Topics: Education, Technology

Northland kura creates first Māori iBook for National Library exhibition

By Talisa Kupenga
  • Northland
  • Wellington

A Northland school has helped to create the first te reo Māori iBook resource for The National Library of New Zealand's He Tohu exhibition. 

The entire Te Kura Kaupapa o Whangaroa visited Wellington today, where they viewed the Treaty of Waitangi and other documents their ancestors signed. 

It's the first time these Northland students have seen the documents their ancestors signed more than 150 years ago.

Former student Te Whai Smith says, "the school has spent a lot of time learning about the Declaration of Independence of the United Tribes of New Zealand and the Treaty of Waitangi, but for the students to actually see the documents is another experience altogether."

Te Whai's ancestor Hare Hongi signed the Declaration of Independence. 

Together with her Whangaroa elders, Te Whai helped create the first iwi-personalised reo Māori iBook resource for the exhibition called Te Tino Rangatiratanga.

"There are very few [Māori language] resources here. This iBook will be a resource for all Māori-medium schools around the country to see Whangaroa's story about the Declaration, because it was signed in Whangaroa."

The school was one of two to take advantage of Te Puna Foundation funding, which subsidises travel costs to help get schools to the exhibition.

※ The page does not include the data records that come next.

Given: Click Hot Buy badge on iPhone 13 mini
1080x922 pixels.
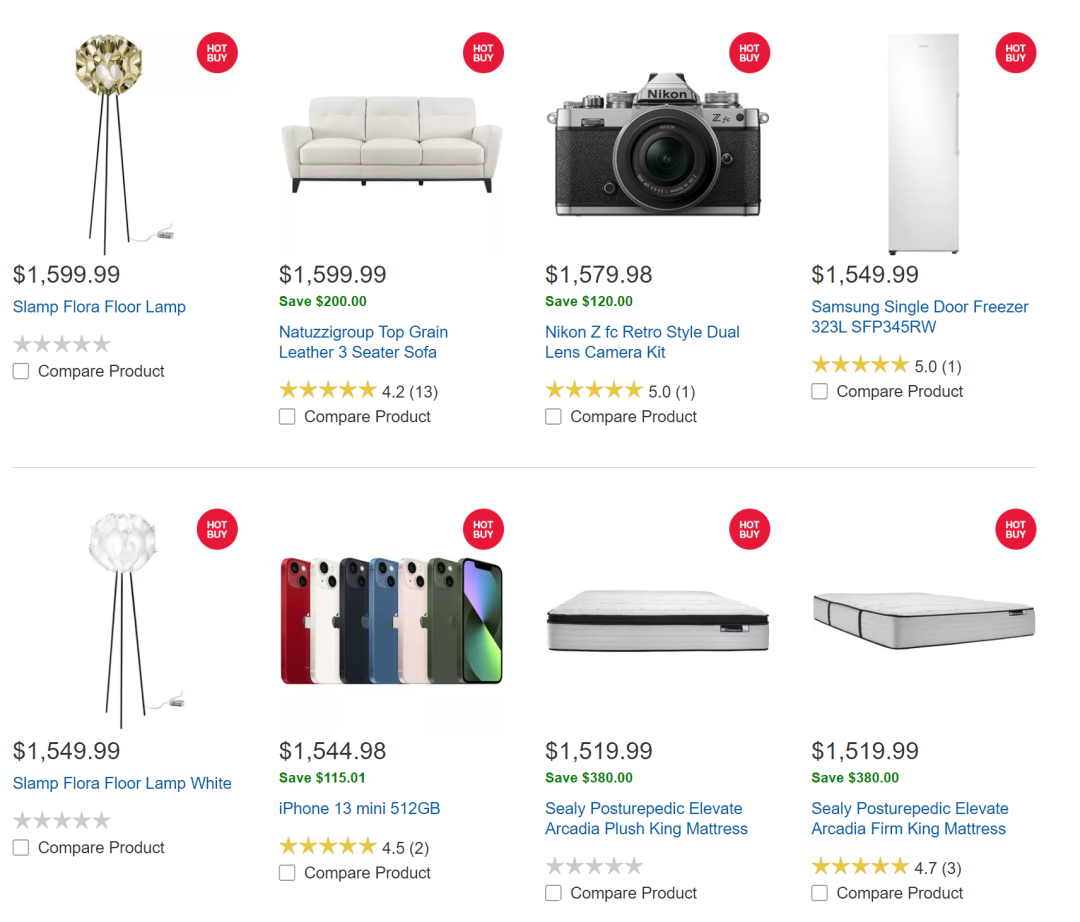Looking at the screenshot, I should pyautogui.click(x=483, y=530).
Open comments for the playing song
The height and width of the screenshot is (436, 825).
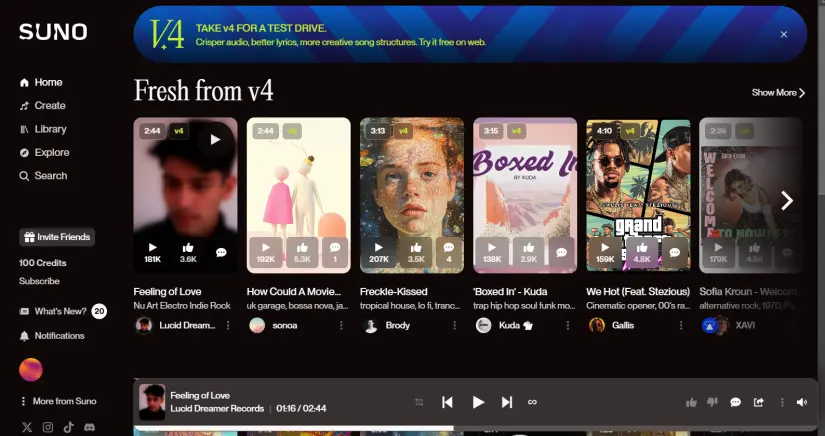pos(735,403)
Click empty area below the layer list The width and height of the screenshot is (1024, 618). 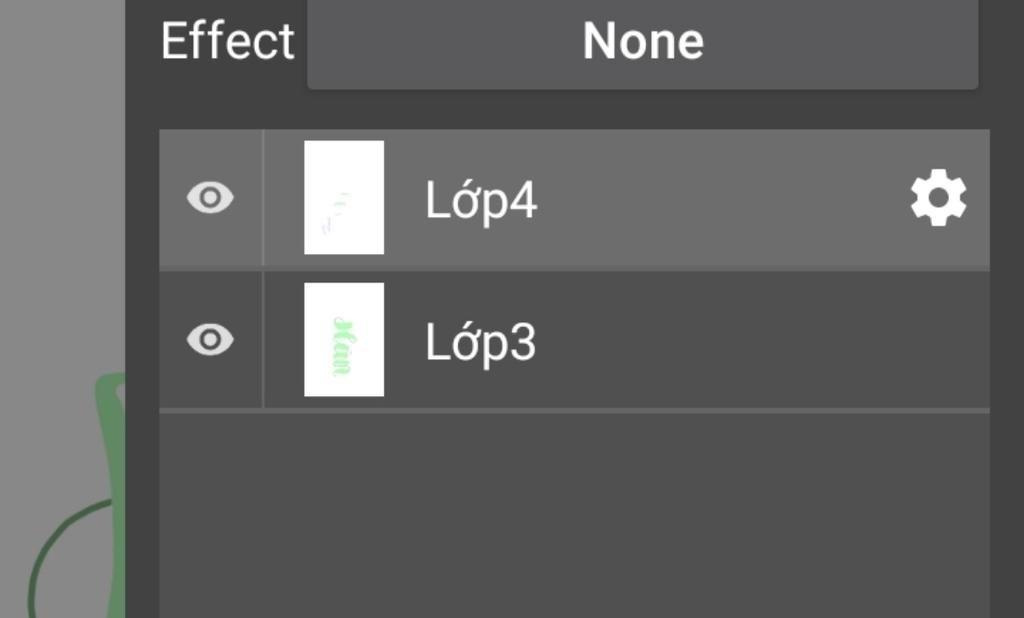(x=574, y=515)
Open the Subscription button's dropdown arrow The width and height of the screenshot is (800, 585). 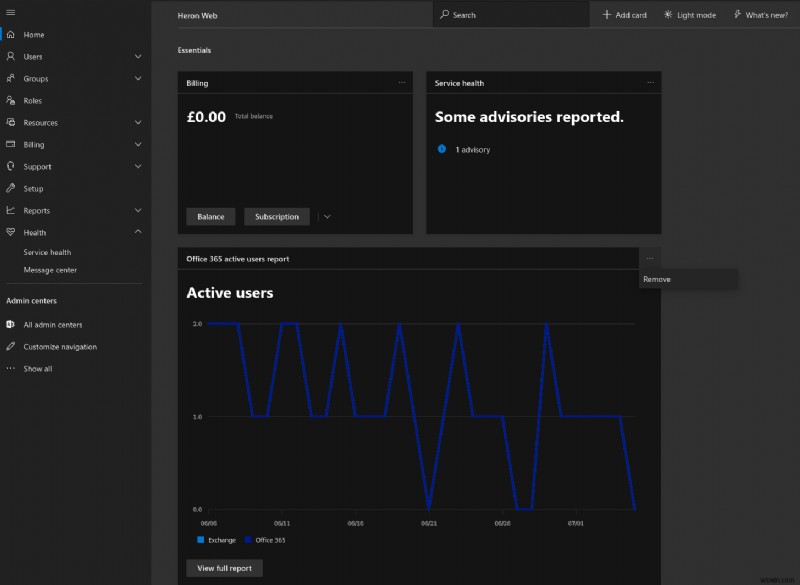[x=326, y=216]
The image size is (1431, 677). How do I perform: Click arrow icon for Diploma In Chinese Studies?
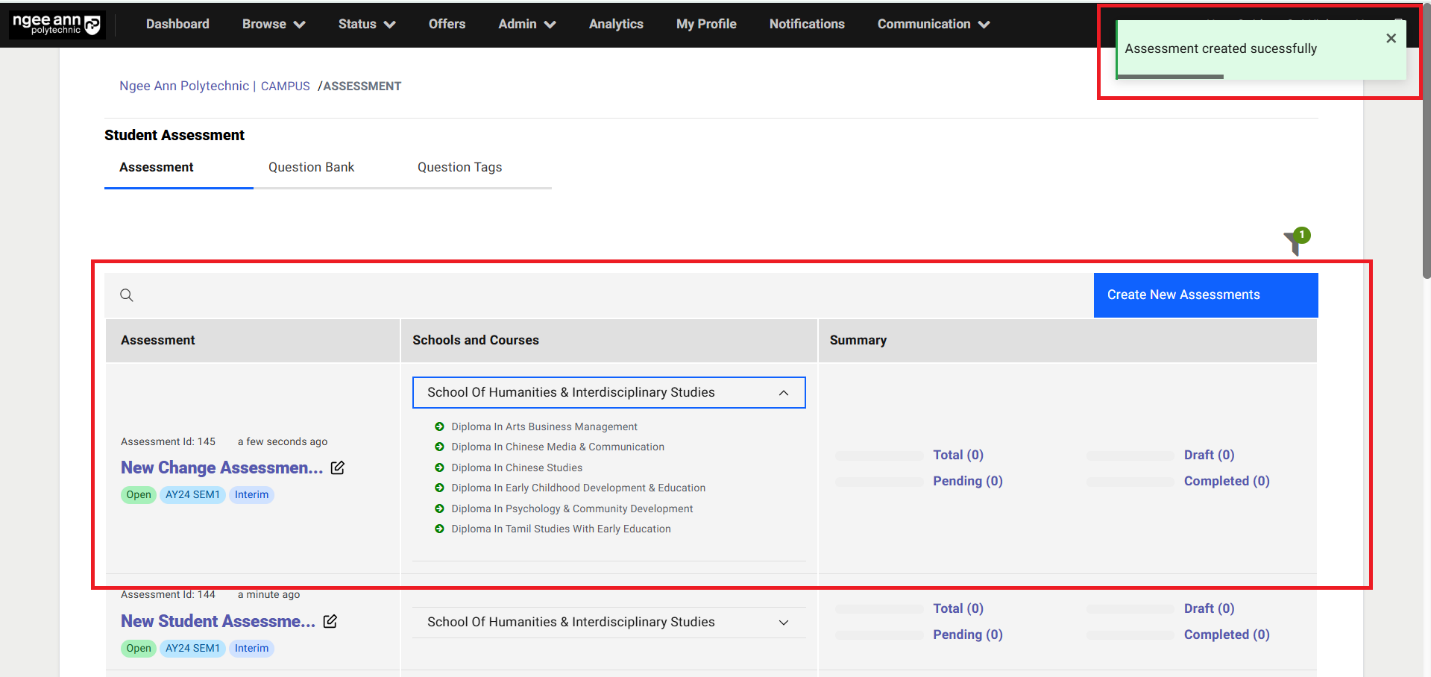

Head of the National Library of New Zealand and Te Puna Foundation Bill Macnaught says, "it’s a great opportunity for us to say thank you to them for working so hard to produce that learning resource for their own community but it's a great example of what other schools and communities could be doing to tell their story about how they relate to both He Whakaputanga and Te Tiriti."

Air New Zealand has also partnered with the foundation, offering free airpoints, to help schools across the country view the exhibit too.